CONSIGNE DE TRAVAIL
Reprenez le texte ci-dessous sur les travailleurs de l'emploi informel et poursuivez-le après sa dernière phrase.

EXTRAIT DE PAGE
Nous exhortons les décideurs politiques à :

Ne pas nuire

Les gouvernements peuvent soutenir les travailleurs dans l’emploi informel dès maintenant : il s’agit de « ne pas nuire » alors que les travailleurs tentent de reconstruire leurs moyens de subsistance. Les gouvernements devraient donner des directives claires aux agents chargés de l’application des lois pour que ces derniers s’abstiennent de tout harcèlement, violence, corruption, expulsion forcée et démolition des biens des travailleurs, y compris leurs maisons et lieux de travail. Une attention particulière doit être accordée aux risques et aux coûts supportés par les travailleuses, notamment en ce qui concerne la violence sur le lieu de travail et les paiements forcés de pots-de-vin.

Reconnaître le rôle essentiel des organisations de travailleurs informels dans la reprise économique

Dès le début de la crise en 2020, nous avons appelé les gouvernements à reconnaître le rôle essentiel que les travailleurs de l’emploi informel et leurs organisations ont joué en tant qu’acteurs économiques, en tant que travailleurs de première ligne et en apportant des secours en réponse aux lacunes existants dans les régimes de la protection sociale nationale, tandis que même avant la pandémie, quatre milliards de personnes dans le monde n’avaient accès à aucune forme de protection sociale.

Compte tenu de leur rôle vital dans les efforts de secours contre la COVID-19, ces travailleurs doivent se voir attribuer un rôle tout aussi important dans le rétablissement. Pour ce faire, les gouvernements doivent inclure les travailleurs dans les principales plateformes de prise de décision, veiller à ce que les organisations de travailleurs impliquées dans la prestation de services aux travailleurs soient soutenues financièrement, et fournir un soutien aux organisations de travailleurs informels qui ont joué un rôle essentiel pour venir en aide à leurs membres lorsque les gouvernements ont échoué à leurs obligations.

DONNÉES FOURNIES
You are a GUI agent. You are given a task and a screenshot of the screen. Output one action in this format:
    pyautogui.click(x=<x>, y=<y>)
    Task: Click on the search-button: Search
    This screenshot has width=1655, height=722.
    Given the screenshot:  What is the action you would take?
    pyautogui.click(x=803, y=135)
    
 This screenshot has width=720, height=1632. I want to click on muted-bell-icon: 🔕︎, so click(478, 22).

RÉPONSE
Promouvoir les principes de l’économie sociale et solidaire

Les travailleurs organisés du secteur informel à travers le monde s’engagent à faire du travail décent une réalité pour TOUS les travailleurs. Il est nécessaire de reconnaître des modèles alternatifs de travail et de production, équitables et redistributifs, qui reconnaissent et valorisent toutes les formes de travail, y compris le travail informel. L’expérience a montré que les modèles ascendants – tels que les coopératives, les mutuelles et les associations de l’économie sociale et solidaire – contribuent à réduire les inégalités.

La transformation nécessaire pour parvenir à un tel modèle est trop en retard.

Les gouvernements doivent soutenir les organisations de travailleurs en adoptant des politiques et des lois favorables, en travaillant avec les organisations de travailleurs du secteur informel pour créer des programmes de soutien et en fournissant des ressources, notamment un soutien financier, des informations et des conseils, des formations et des recherches. Ce faisant, les gouvernements peuvent bâtir une économie qui donne la priorité aux personnes et aux communautés et leur fournit des emplois durables et significatifs ainsi que des conditions de travail et de vie décentes.
La discussion générale de cette année à la 110e Conférence internationale du Travail sur thème du «travail décent et l’économie sociale et solidaire » devrait s’appuyer sur les principes d’une définition inclusive qui reconnaisse le rôle crucial des travailleurs dans l’emploi informel, en mettant l’accent sur le soutien de divers modèles d’économie sociale et solidaire en tant que moteurs clés du développement économique et social.
Les organisations soussignées sont membres du mouvement mondial croissant des travailleurs informels et représentent, dans leur ensemble, plus de 2,5 millions de membres dans le monde.

StreetNet International

Oksana Abboud, coordinatrice internationale

HomeNet International

Janhavi Dave, coordinatrice internationale

Alliance mondiale des récupérateurs de déchets

Lucía Fernandez, coordinatrice mondiale

Soutien technique
Les femmes dans l’emploi informel : mondialisation et organisation (WIEGO)

Sally Roever, coordinatrice internationale

1 « COVID-19 Crisis and the Informal Economy » (La crise de la COVID-19 et l’économie informelle) est une étude longitudinale menée par WIEGO en collaboration avec des organisations partenaires locales représentant les travailleurs informels dans 12 villes.